Southampton - the QE2 Mile
Attractions outside of Southampton
The prehistoric monument of Stonehenge
Arguably one of the continent's most significant attractions is 33 miles northwest of Southampton. What is meant is the legendary cult and burial site of Stonehenge. Around 3000 BC BC people began to set up the huge stones.
Those who do not book a bus tour to Stonehenge offered on the cruise ship can go to Southampton's Central Station and buy a ticket to Salisbury. From there the Stonehenge buses run every hour to Amesbury to the UNESCO World Heritage Site. Bus passengers are guided past the queue by the driver, which saves them waiting times.
We recommend buying a combination ticket for Stonehenge and Salisbury Cathedral. Visit the Anglican Cathedral on your way back to Southampton. Salisbury Cathedral has the tallest steeple in Great Britain. It is 123 meters high.
We associate two terms with Winchester, which has a population of almost 50.000. One is the self-loading rifles built under this name. The other is the catchy tune Winchester Cathedral.

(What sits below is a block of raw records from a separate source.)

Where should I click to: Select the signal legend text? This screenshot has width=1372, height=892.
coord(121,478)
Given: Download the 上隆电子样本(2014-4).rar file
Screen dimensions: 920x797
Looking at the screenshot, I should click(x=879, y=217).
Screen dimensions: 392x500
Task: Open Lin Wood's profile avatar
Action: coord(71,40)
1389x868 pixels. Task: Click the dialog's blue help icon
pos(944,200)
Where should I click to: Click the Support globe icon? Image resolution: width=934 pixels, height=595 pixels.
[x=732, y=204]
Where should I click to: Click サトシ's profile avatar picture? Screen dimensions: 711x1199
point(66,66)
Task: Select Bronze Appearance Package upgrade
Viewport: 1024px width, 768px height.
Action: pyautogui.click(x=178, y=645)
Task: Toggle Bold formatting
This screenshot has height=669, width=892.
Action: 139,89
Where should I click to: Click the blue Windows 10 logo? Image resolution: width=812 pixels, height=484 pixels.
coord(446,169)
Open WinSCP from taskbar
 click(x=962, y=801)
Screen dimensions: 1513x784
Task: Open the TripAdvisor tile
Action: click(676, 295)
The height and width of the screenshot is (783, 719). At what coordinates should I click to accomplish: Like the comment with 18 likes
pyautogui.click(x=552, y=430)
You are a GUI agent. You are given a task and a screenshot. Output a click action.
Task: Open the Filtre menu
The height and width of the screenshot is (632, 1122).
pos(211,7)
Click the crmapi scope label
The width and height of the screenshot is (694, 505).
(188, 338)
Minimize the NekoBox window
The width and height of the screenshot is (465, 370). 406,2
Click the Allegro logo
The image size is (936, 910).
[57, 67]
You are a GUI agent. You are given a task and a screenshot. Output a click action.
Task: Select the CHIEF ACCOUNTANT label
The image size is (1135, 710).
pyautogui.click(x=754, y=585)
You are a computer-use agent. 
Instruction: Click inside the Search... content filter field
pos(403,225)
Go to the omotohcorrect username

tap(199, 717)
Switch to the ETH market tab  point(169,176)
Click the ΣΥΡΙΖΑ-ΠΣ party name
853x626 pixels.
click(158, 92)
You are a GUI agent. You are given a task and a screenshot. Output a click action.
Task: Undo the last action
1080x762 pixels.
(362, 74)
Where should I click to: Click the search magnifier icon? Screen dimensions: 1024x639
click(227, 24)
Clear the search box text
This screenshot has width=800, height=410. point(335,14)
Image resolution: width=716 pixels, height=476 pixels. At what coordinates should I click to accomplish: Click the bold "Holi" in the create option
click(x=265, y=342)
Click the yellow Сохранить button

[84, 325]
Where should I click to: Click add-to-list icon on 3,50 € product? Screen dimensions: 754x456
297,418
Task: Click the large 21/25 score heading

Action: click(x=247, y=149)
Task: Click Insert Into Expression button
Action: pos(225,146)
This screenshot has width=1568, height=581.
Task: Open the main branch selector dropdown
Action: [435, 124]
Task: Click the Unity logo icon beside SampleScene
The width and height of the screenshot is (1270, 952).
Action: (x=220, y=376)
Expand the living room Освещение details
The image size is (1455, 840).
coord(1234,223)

But not only the second longest cathedral in Europe attracts many visitors to Winchester, 13 miles from Southampton. If you want to see King Arthur at the round table in the Great Hall of Castle and many historical buildings, you will find it in Winchester.
Winchester - the King Arthur table
The National Express bus, which runs to and from London, takes guests from cruise ships to the former capital of England in less than half an hour.